A -> 1011010101010110101010
B -> 0000100010110101011111 <- basic source character set
C -> 1010100101101000011011
---------------------------------------------------------------------
null -> 0000000000000000000000
Backspace -> 1111110001100000000001
The only fixed member is the null character which needs to be a sequence of 0 bits.
Converting between basic character sets:
§2.1.1.5: Each source character set member, escape sequence, or universal-character-name in character literals and string literals is converted to a member of the execution character set (2.13.2, 2.13.4).
Then a c++ source file is compiled each character of the source character set is converted into the basic execution (wide) character set.
Example:
const char* string0 = "BA\bC";
const wchar_t string1 = L"BA\bC";
Since string0 is a normal character it will be converted to the basic execution character set and string1 will be converted to the basic execution wide character set.
string0 -> 00001000101 10110101010 11111100011 10101011111
string1 -> 0000100010110101011111 1011010101010110101010 // continued
1111110001100000000001 1010100101101000011011
Something about file encodings:
There are several kind of file encodings. For example ASCII which is 7 bit long. Windows-1252 which is 8 bit long (known as ANSI).
ASCII doesn't contain non-English characters. ANSI contains some European characters like ä Ö ä Õ ø.
Newer file encodings like UTF-8 or UTF-32 can contain characters of any language. UTF-8 is characters are variable in length. UTF-32 are 32 bit characters long.
File enconding requirements:
Most compilers offer command line switch to specify the file encoding of the source file.
A c++ source file needs to be encoded in an file encoding which has a representation of the basic source character set. For example: The file encoding of the source file needs to have a representation of the ; character.
If you can type the character ; within the encoding chosen as the encoding of the source file that encoding is not suitable as a c++ source file encoding.
Non-basic character sets:
Characters not included in the basic source character set belong to the source character set. The source character set is equivalent to the file encoding.
For example: the # character is not include in the basic source character but it may be included in the source character set. The chosen file encoding of the input source file might contain a representation of #. If it doesn't contain a representation for # you can't use the character # within strings.
Characters not included in the basic (wide) character set belong to the execution (wide) character set.
Remember that the compiler converts the character from the source character set to the execution character set and the execution wide character set. Therefore there needs to be way how these characters can be converted.

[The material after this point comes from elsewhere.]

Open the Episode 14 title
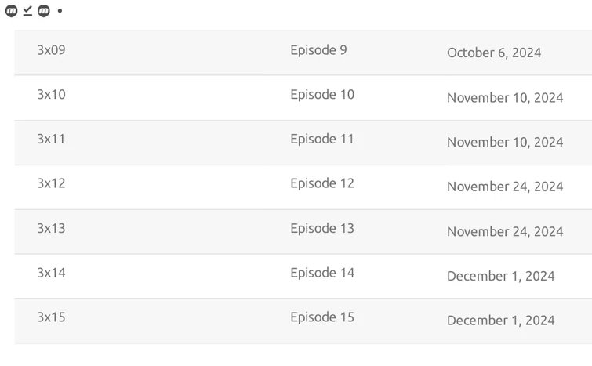 tap(322, 273)
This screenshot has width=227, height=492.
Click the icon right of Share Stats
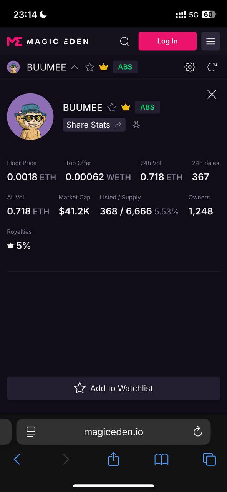136,125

For example: If you specify Windows-1252 as the encoding of the source character set and specify ASCII as the execution wide character set there is no way to convert this string:
const char* string0 = "string with European characters ö, Ä, ô, Ð.";
These characters can not be represented in ASCII.
Specifying character sets:
Here are some examples how to specify the character sets using gcc. The default values are included.
-finput-charset=UTF-8 <- source character set
-fexec-charset=UTF-8 <- execution character set
-fwide-exec-charset=UTF-32 <- execution wide character set
With UTF-8 and UTF-32 as default encoding c++ source files can contain strings with character of any language. UTF-8 characters can the converted both ways without problems.
The extended character set:
§1.1.3: multibyte character, a sequence of one or more bytes representing a member of the extended character set of either the source or the execution environment. The extended character set is a superset of the basic character set (2.2).
Multibyte character are longer than an entry of the normal characters. They contain an escape sequence marking them as multibyte character.
Multibyte characters are processed according the locale set in the user's runtime environment. These multibyte characters are converted at runtime to the encoding set in user's environment.